**Your goal:** Copy out every item below, swapping "Instruction" for "Command" and leaving everything else unchanged.

**Supplied entries:**
———
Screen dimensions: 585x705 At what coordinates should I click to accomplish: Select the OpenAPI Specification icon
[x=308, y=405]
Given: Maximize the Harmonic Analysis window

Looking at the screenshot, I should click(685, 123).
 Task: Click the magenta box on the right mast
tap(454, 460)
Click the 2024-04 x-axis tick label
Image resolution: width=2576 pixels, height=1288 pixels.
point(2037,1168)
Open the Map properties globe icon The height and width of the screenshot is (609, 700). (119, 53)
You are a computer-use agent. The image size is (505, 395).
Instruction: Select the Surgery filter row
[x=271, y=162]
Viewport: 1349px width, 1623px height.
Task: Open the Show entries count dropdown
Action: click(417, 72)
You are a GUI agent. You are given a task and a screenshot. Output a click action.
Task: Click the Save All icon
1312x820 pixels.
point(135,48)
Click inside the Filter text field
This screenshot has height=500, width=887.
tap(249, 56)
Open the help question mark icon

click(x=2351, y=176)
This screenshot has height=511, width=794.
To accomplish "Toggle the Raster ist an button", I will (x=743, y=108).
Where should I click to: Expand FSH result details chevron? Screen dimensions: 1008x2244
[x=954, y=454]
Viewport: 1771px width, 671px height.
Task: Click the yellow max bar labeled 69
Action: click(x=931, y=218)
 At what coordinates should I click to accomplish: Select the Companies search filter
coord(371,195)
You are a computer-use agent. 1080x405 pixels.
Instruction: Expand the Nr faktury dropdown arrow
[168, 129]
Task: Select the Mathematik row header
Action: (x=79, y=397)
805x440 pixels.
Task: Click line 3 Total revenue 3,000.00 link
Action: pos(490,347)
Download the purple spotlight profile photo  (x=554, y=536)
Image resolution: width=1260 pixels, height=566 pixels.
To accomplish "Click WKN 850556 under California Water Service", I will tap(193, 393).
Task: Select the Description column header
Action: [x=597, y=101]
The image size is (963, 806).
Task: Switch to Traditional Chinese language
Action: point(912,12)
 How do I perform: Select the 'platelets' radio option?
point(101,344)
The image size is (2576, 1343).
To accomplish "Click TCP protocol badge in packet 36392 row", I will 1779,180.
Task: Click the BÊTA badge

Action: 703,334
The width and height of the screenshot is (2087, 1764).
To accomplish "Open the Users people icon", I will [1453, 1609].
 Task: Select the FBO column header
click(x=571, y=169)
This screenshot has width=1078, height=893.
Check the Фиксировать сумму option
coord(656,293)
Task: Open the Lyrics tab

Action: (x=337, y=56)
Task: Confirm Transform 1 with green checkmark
———
**The answer:**
Screen dimensions: 585x705 At what coordinates should I click to accomplish: Select the OpenAPI Specification icon
[x=308, y=405]
Given: Maximize the Harmonic Analysis window

Looking at the screenshot, I should click(685, 123).
 Task: Click the magenta box on the right mast
tap(454, 460)
Click the 2024-04 x-axis tick label
Image resolution: width=2576 pixels, height=1288 pixels.
point(2037,1168)
Open the Map properties globe icon The height and width of the screenshot is (609, 700). (119, 53)
You are a computer-use agent. The image size is (505, 395).
Command: Select the Surgery filter row
[x=271, y=162]
Viewport: 1349px width, 1623px height.
Task: Open the Show entries count dropdown
Action: click(417, 72)
You are a GUI agent. You are given a task and a screenshot. Output a click action.
Task: Click the Save All icon
1312x820 pixels.
point(135,48)
Click inside the Filter text field
This screenshot has height=500, width=887.
tap(249, 56)
Open the help question mark icon

click(x=2351, y=176)
This screenshot has height=511, width=794.
To accomplish "Toggle the Raster ist an button", I will (x=743, y=108).
Where should I click to: Expand FSH result details chevron? Screen dimensions: 1008x2244
[x=954, y=454]
Viewport: 1771px width, 671px height.
Task: Click the yellow max bar labeled 69
Action: click(x=931, y=218)
 At what coordinates should I click to accomplish: Select the Companies search filter
coord(371,195)
You are a computer-use agent. 1080x405 pixels.
Command: Expand the Nr faktury dropdown arrow
[168, 129]
Task: Select the Mathematik row header
Action: (x=79, y=397)
805x440 pixels.
Task: Click line 3 Total revenue 3,000.00 link
Action: pos(490,347)
Download the purple spotlight profile photo  (x=554, y=536)
Image resolution: width=1260 pixels, height=566 pixels.
To accomplish "Click WKN 850556 under California Water Service", I will tap(193, 393).
Task: Select the Description column header
Action: [x=597, y=101]
The image size is (963, 806).
Task: Switch to Traditional Chinese language
Action: point(912,12)
 How do I perform: Select the 'platelets' radio option?
point(101,344)
The image size is (2576, 1343).
To accomplish "Click TCP protocol badge in packet 36392 row", I will 1779,180.
Task: Click the BÊTA badge

Action: 703,334
The width and height of the screenshot is (2087, 1764).
To accomplish "Open the Users people icon", I will [1453, 1609].
 Task: Select the FBO column header
click(x=571, y=169)
This screenshot has width=1078, height=893.
Check the Фиксировать сумму option
coord(656,293)
Task: Open the Lyrics tab

Action: (x=337, y=56)
Task: Confirm Transform 1 with green checkmark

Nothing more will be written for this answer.